São tempos em que ser engraçado vale mais do que saber pensar a realidade da vida. Tempos em que ser divertido é muito melhor do que ser talentoso. Isso é um reflexo de uma avalanche de "novos normais" que regularam a vida no Brasil desde que, dez anos após o golpe de 1964, começou-se a desmontar o país grandioso que sonhávamos desenvolver por umas breves quatro décadas, entre 1922 e 1964, passando pela imponente Era Vargas.
Hoje o que temos é uma grandiloquência que mascara a mediocridade, que faz a "boa" sociedade brasileira pensar alto demais e agir demasiado pequeno. Agora é só consumir e se divertir, dentro de um contexto em que se dá preferência a um hedonismo frenético do que a busca de uma vida sossegada. Como se o hedonismo não permitisse descansar, relaxar, levar uma vida pacata, a vida no Brasil de Lula 3.0 virou um Carnaval 24 horas por dia, sete dias por semana, e ai de quem reclamar.

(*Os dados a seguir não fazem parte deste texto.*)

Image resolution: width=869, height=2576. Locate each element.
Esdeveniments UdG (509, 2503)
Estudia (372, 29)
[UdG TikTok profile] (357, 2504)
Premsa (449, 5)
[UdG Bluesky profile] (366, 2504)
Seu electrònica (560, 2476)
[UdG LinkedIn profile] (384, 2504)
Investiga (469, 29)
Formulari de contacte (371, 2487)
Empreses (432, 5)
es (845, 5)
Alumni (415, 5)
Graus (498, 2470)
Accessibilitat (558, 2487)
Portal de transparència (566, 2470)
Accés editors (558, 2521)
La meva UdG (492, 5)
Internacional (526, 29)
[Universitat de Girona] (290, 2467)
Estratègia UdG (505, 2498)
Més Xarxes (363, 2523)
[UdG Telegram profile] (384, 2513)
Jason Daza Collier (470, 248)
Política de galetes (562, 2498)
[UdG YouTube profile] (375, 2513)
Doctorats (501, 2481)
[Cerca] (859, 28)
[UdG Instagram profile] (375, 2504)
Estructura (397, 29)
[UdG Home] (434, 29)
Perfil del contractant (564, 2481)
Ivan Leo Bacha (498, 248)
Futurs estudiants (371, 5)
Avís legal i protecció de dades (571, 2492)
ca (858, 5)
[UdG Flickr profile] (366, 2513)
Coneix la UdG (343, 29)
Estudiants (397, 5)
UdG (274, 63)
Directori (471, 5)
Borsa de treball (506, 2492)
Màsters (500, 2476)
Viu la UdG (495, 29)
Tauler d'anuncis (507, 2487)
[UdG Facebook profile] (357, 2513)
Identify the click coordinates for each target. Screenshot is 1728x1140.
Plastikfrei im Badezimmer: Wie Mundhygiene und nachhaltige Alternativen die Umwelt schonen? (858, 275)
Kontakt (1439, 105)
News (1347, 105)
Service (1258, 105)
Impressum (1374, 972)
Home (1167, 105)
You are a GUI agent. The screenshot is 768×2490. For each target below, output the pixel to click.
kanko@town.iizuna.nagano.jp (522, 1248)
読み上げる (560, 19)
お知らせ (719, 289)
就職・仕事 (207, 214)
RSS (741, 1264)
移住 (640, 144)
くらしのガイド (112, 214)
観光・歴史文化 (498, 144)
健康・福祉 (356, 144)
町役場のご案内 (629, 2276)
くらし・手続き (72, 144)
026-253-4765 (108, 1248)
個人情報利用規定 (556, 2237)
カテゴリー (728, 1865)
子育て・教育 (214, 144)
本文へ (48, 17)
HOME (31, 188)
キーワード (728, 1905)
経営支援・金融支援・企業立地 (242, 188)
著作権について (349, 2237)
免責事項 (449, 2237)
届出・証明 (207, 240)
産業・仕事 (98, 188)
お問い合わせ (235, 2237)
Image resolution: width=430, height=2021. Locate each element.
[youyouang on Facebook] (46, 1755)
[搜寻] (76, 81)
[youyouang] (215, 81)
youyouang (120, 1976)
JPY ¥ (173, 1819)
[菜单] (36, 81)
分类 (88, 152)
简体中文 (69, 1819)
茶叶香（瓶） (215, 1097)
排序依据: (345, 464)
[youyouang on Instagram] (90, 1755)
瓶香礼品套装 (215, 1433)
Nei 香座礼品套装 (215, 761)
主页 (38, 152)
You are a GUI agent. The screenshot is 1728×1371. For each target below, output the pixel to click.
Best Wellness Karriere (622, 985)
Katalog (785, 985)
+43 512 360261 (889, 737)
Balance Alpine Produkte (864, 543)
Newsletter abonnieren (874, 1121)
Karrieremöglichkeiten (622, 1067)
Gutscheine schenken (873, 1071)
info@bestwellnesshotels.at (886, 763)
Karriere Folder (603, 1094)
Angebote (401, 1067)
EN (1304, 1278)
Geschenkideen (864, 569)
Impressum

Claro que devemos nos alegrar, sorrir, ter esperança, contar piada etc, mas o humor não é a medida de todas as coisas, mas apenas um tempero de um ato social, só se tornando a atração principal dependendo do contexto. No jornalismo e no trabalho de analista de redes sociais, em tese um possível refúgio dos que não conseguem entrar na imprensa, que demitiu centenas de bons profissionais e revelou bastidores de ambientes profissionais tóxicos, o humor não deveria ser o prato principal, mas apenas um molho.
O que é ser analista de redes sociais? É uma versão sentada da stand up comedy, ou seja, uma sit down comedy? É quando o influencer da moda quer bancar o intelectual? É transformar uma piada em texto jornalítico? Evidentemente, não, mas a fácil penetração de piadistas no mercado ilude as novas gerações que, para ser analista de redes sociais, já está treinando piadas, pegadinhas, esquetes e até dancinhas de Tik Tok.
Ser analista de redes sociais é um trabalho técnico, um trabalho feito numa instituição ou empresa para monitorar as redes sociais e captar o público-alvo, de maneira que ajude o departamento de marketing a desenvolver uma campanha para atingir a demanda certa.
Nesse trabalho são desenvolvidas pesquisas sobre o comportamento do público, a sua faixa etária, seus hábitos, desejos, temores, fraquezas, potenciais etc. Utiliza as diversas plataformas para fazer essas pesquisas, do Tik Tok ao Linkedin, passando pelos famosos Instagram, Facebook, WhatsApp e YouTube.
O analista faz levantamentos e realiza relatórios sobre os dados colhidos e, com base neles, realiza campanhas para o investimento em linques patrocinados nas redes sociais ou mesmo campanhas publicitárias on line, visando atrair o público identificado pela pesquisa.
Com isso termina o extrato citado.